▽

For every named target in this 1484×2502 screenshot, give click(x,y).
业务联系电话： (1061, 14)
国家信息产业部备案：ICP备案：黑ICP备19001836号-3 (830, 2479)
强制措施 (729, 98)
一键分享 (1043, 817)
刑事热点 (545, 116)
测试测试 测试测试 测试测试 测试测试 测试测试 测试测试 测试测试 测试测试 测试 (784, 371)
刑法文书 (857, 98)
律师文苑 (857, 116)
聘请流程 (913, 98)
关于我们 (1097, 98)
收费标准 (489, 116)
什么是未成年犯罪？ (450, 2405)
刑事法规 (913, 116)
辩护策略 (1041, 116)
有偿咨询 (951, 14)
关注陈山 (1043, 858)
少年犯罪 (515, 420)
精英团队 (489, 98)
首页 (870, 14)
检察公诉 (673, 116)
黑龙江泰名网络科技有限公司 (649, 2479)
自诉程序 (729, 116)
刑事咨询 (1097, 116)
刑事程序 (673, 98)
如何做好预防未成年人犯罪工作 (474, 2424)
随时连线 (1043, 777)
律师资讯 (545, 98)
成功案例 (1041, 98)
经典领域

△

What you should produce is an exact copy of the records above.

• [Reply]
For every named target in this 1484×2502 screenshot, give click(x,y).
业务联系电话： (1061, 14)
国家信息产业部备案：ICP备案：黑ICP备19001836号-3 (830, 2479)
强制措施 (729, 98)
一键分享 (1043, 817)
刑事热点 (545, 116)
测试测试 测试测试 测试测试 测试测试 测试测试 测试测试 测试测试 测试测试 测试 (784, 371)
刑法文书 (857, 98)
律师文苑 (857, 116)
聘请流程 (913, 98)
关于我们 (1097, 98)
收费标准 (489, 116)
什么是未成年犯罪？ (450, 2405)
刑事法规 (913, 116)
辩护策略 (1041, 116)
有偿咨询 (951, 14)
关注陈山 (1043, 858)
少年犯罪 (515, 420)
精英团队 (489, 98)
首页 (870, 14)
检察公诉 (673, 116)
黑龙江泰名网络科技有限公司 (649, 2479)
自诉程序 (729, 116)
刑事咨询 (1097, 116)
刑事程序 (673, 98)
如何做好预防未成年人犯罪工作 (474, 2424)
随时连线 (1043, 777)
律师资讯 (545, 98)
成功案例 (1041, 98)
经典领域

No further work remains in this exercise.